■ **TASK REQUIREMENTS**
Look through the listing below for the word "plus" and copy every line where it occurs.

========================================================================

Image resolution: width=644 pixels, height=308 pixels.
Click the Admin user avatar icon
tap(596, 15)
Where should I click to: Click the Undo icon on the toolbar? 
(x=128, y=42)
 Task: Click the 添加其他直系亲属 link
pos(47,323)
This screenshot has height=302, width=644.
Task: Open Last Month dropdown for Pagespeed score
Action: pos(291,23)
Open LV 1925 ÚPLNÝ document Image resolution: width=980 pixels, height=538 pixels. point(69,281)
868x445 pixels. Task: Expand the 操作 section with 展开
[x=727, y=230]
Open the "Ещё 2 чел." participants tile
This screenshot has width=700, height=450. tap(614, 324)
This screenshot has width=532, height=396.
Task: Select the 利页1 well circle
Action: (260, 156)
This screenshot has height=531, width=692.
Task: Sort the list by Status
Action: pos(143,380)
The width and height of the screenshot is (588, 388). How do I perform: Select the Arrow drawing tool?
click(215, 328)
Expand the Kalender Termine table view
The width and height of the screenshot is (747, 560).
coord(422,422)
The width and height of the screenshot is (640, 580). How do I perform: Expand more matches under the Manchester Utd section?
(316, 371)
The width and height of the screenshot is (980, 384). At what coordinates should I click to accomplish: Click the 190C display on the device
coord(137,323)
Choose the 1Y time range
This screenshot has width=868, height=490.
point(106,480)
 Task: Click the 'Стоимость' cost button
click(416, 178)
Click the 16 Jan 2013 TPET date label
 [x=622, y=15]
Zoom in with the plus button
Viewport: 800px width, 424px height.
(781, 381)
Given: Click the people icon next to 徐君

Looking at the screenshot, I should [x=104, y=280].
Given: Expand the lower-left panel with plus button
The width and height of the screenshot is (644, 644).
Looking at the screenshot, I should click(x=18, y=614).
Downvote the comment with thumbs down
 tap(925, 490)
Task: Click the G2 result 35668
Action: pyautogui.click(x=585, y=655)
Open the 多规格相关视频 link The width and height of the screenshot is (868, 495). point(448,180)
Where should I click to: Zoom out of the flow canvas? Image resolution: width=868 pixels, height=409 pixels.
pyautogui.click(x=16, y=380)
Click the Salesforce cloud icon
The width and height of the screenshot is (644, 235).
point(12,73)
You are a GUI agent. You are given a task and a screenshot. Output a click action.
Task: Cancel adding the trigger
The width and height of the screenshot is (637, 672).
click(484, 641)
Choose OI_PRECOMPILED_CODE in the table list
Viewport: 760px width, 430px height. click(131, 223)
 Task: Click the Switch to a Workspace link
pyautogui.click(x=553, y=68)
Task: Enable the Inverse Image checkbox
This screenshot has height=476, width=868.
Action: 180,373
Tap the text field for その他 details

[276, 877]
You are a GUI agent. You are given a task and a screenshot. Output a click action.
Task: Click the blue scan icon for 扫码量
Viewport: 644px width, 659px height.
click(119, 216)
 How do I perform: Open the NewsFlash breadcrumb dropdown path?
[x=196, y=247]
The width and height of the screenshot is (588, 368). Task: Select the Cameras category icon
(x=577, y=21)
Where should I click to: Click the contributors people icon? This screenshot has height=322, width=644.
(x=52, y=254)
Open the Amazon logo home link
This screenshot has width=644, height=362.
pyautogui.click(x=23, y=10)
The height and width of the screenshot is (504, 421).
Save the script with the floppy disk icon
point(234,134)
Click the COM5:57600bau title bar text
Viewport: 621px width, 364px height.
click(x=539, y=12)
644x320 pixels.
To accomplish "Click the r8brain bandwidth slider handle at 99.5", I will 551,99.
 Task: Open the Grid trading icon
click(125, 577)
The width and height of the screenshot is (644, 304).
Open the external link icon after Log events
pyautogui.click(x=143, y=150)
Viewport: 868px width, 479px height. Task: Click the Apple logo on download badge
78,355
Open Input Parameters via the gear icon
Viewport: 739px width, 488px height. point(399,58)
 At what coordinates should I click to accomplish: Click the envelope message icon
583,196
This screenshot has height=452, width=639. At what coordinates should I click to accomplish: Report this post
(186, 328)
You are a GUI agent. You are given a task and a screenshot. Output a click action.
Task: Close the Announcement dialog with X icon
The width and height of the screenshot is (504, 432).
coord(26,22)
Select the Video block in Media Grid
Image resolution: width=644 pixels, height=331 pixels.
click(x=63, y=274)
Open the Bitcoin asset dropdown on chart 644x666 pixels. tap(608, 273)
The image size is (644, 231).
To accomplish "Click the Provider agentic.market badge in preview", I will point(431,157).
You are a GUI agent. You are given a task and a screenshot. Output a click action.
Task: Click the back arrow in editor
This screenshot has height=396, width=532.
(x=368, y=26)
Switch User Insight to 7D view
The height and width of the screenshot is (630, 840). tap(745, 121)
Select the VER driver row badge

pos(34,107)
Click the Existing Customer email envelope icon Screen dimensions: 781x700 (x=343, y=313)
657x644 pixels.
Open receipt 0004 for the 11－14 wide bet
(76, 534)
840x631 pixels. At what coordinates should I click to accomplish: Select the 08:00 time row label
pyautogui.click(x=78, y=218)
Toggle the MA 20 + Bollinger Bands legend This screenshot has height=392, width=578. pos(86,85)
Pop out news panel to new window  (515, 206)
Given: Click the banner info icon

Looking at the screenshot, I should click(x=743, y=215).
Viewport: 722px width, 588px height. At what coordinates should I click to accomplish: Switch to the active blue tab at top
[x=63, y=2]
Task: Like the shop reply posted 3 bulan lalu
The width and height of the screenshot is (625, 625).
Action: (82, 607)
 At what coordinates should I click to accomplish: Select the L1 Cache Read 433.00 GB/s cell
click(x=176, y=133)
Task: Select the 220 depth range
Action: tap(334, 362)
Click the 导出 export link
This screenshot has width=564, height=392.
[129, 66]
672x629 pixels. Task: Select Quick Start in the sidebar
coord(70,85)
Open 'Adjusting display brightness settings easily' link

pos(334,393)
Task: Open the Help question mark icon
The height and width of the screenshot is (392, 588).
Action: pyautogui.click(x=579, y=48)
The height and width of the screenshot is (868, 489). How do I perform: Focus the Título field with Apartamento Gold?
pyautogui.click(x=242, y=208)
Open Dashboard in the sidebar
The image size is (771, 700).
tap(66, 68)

========================================================================

■ **WRITTEN SOLUTION**
Zoom in with the plus button
Given: Expand the lower-left panel with plus button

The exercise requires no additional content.